オーラン宇宙服は、全部の部分がひとつながりのワンピース型。背中側が開くようになっていて、そこから宇宙飛行士が入ることで1人でも短時間で装着できます。
内部の気圧は0.4気圧と、EMUよりやや高く、宇宙飛行士が体を慣らす時間は約30分ですみます。
「船内与圧服」と船内服
宇宙船でのトラブルに対応する
宇宙飛行士が宇宙船に乗って、地上と宇宙を行き来する際にも特別な服を着ます。宇宙船にトラブルが生じて船内の気圧が下がってしまうなどの場合に備えるもので、これを「船内与圧服」といいます。
船内与圧服は、1960年代に旧ソ連やアメリカによる有人宇宙飛行が行われた際にも使われました。その後、1986年のスペースシャトル「チャレンジャー」の事故を契機に、宇宙飛行士が緊急脱出できるように、パラシュートつきのオレンジスーツを着るようになりました。
スタイリッシュな船内与圧服が登場
2020年から、民間企業の宇宙船「クルードラゴン」が打ち上げられるようになり、それまでのイメージを一新する船内与圧服が登場しました。
これは、3Dプリンターで作られたヘルメットやタッチパネルにも対応するグローブと、スタイリッシュなもの。2020年11月に「クルードラゴン」に搭乗したJAXAの野口聡一宇宙飛行士も、この船内与圧服で乗りこみました。
なお、ロシアの宇宙船「ソユーズ」に搭乗する際は、1973年に導入されてからずっと使われている「ソコル宇宙服」という船内与圧服を着ます。
ISSで着る船内服
このほか、ISS内で普段着る服があります。
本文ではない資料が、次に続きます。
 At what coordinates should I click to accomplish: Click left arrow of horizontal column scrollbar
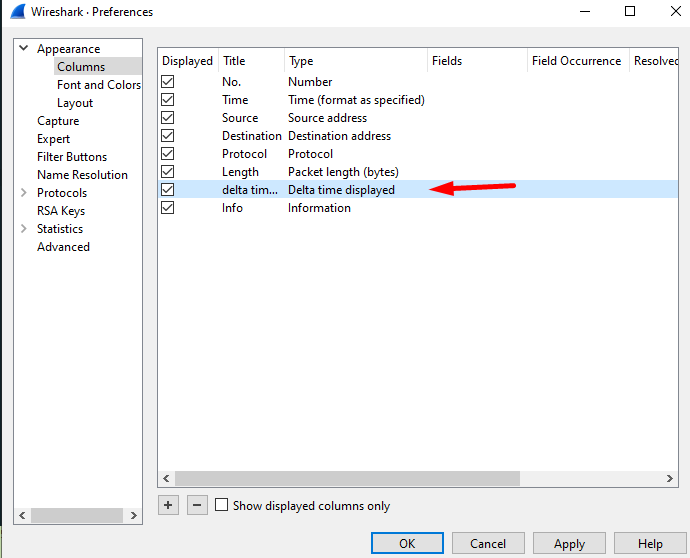(167, 479)
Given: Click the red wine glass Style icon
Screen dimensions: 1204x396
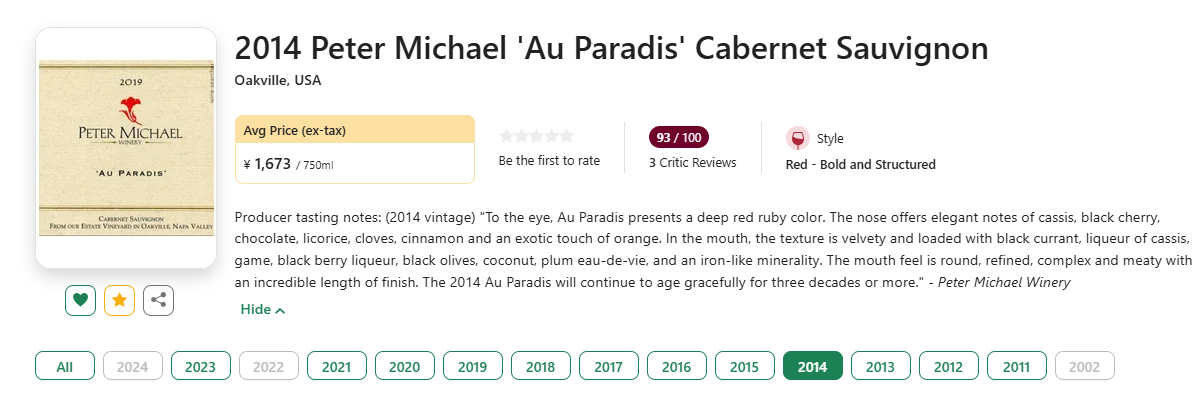Looking at the screenshot, I should coord(797,139).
ISS内は気圧、温度、湿度ともに快適に過ごせるように調整されているので、地上にいるときと変わらない服装で過ごせます。
ただし、ISSでは洗濯ができないので、汗を吸いやすく乾きやすく、抗菌消臭機能に優れた服が採用されています。
船内服の開発には民間企業が参加することもあり、日本人宇宙飛行士が着る船内服を、アパレルブランドを展開するビームスやゴールドウインが開発したこともあります。
なお、着終わった船内服は洗えないため再利用はせず、無人補給船がISSから離れる際にほかの不要品とともに積み込まれ、補給船ごと大気圏に再突入して燃え尽きます。
これからの宇宙服は?
「アルテミス計画」の宇宙服
アメリカが中心となって日本も参加する「アルテミス計画」は、2025年以降に有人月面着陸をめざすものです。
NASAは、アルテミス計画で使われる新しい船外活動服として「xEMU」を発表していました。「xEMU」は、うでを回したり、しゃがんだりと、動きやすく作られており、フリーサイズで身長や体型の違う人でも着用できるものとされていました。
しかし、その開発が遅れ、2022年6月には、新しく次世代宇宙服の開発を担当する2つの企業が選定されました。今後は、この2社が軽量でほぼすべての体型に合う宇宙服の開発に取り組む予定です。
月や火星をめざす宇宙開発において、より優れた宇宙服の開発は欠かせません。高い機能性で、宇宙飛行士や宇宙開発をしっかりと支えているのです。